氏の専門はロシアを含む東ヨーロッパの美術、別けてもドイツ語圏の画家に関してであった。初期には、セザンヌやゴッホ等の印象派の画家に関する書籍の翻訳を行い、次いでH・E・ホルトゥーゼンの『アヴァンギャルド芸術論』(国文社)、H・デーミッシュ『現代芸術の原像 – ヴィジョンと神話』(法政大学出版局)、M・ランガーの『ゼロ度の芸術』(近代文芸社)等を翻訳。それ等の優れた業績により、晩年は翻訳家協会の役員も務めた。

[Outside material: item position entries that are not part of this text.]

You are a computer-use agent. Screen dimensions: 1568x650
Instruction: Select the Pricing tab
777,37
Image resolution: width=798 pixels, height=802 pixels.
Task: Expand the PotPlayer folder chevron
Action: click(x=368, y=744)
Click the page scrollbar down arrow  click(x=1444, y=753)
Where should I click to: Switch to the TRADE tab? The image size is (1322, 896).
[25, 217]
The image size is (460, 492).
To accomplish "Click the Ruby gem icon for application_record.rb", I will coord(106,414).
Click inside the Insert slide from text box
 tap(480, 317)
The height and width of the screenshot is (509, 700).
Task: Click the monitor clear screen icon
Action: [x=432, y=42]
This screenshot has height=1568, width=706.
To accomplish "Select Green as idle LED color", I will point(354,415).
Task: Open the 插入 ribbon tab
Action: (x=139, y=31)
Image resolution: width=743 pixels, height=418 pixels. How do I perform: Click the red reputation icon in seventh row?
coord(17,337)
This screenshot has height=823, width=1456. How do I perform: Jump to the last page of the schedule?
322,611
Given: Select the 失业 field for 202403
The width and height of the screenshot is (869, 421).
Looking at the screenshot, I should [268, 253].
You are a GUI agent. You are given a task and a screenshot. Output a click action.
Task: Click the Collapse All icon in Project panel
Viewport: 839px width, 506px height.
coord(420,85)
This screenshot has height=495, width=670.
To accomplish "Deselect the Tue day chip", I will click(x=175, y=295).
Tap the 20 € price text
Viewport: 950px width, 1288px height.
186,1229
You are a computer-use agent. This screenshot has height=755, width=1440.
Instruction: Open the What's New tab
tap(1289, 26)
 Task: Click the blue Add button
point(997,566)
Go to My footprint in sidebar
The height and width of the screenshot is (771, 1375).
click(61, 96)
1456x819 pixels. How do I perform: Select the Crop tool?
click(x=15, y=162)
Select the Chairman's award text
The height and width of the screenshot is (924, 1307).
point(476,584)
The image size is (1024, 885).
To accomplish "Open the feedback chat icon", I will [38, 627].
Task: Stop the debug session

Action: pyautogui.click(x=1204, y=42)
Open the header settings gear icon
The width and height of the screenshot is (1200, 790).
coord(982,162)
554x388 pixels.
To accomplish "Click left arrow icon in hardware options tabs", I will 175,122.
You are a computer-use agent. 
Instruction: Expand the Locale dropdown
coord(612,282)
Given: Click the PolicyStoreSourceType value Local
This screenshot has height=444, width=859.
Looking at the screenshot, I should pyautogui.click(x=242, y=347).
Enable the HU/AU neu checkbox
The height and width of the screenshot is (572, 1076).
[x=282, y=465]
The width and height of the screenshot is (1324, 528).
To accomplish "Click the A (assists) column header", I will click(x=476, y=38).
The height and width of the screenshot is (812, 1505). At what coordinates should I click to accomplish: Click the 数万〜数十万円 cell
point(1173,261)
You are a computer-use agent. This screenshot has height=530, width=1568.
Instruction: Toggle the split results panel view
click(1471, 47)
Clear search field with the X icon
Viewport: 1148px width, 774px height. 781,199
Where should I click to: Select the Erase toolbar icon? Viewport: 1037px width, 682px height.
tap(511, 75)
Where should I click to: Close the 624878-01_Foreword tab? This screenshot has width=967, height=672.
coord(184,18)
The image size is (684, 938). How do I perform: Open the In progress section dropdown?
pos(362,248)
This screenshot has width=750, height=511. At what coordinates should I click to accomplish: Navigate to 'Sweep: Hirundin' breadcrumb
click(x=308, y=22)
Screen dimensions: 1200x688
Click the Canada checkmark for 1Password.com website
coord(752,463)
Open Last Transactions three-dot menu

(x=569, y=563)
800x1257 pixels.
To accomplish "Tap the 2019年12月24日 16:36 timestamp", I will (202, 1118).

90年代の著書『視点の冒険』(美術倶楽部)でのドイツ印象派の紹介は注目される。ドイツの画家では『パウラ・モーダーゾーン=ベッカーの素描』(東洋出版)で31歳で夭逝した女性画家の作品を論じ、『状況と自己』(西田書店)と『絵の証言』(西田書店)では、キルヒナーからリヒター、キーファー等のドイツ人画家に加え、ロシア、スイス、オーストリアの画家についても論じた。中でもドイツ領ポーランド出身で、ナチスによりアウシュビッツ強制収容所で虐殺された、ユダヤ人画家ユーロ・レヴィンの紹介は氏の慧眼による。更にロシア出身でドイツで活躍したA・ヤウレンスキーの日本初の評伝『画家ヤウレンスキー』(美術倶楽部)は、代表的著作となった。現在は美術誌に「国を追われた画家たち」を連載し、キルヒナーについて詳述していたが、残念乍ら中断となった。
佃氏の論述の背景にあるのは、戦乱や迫害で生きる場と精神の居所を失いながらも、制作を続けた美術家達への深い想いと敬意である。人間の尊厳を無視した理不尽な蛮行に対する怒り、非難と悲しみが底流しているのだ。このようなリベラルな考えを持っていたが、それは氏が広島の出身である事と、無関係であるとは思えない。現在彼が論じた美術家達が生れ、活動した地域でロシアによるウクライナ侵攻が続いている。だがこれを憂い反対する言葉を聞く事は、最早不可能となってしまった。実に悲しむべき事である。
彼は絵を描く事が好きでパリ美術大学の在外研究員時代には、アトリエに通って絵を学んだと語っている。自身が企画する美術展には、毎回力作を出品していた。
私は氏と40年に及ぶ永い交誼を重ねてきました。しかし穏やかで飄々としたその姿に接する事は、適わなくなりました。ここに彼の業績の一端を示し、悲慟の念と共にこの小文を以て、佃堅輔氏への追悼とさせて頂きます。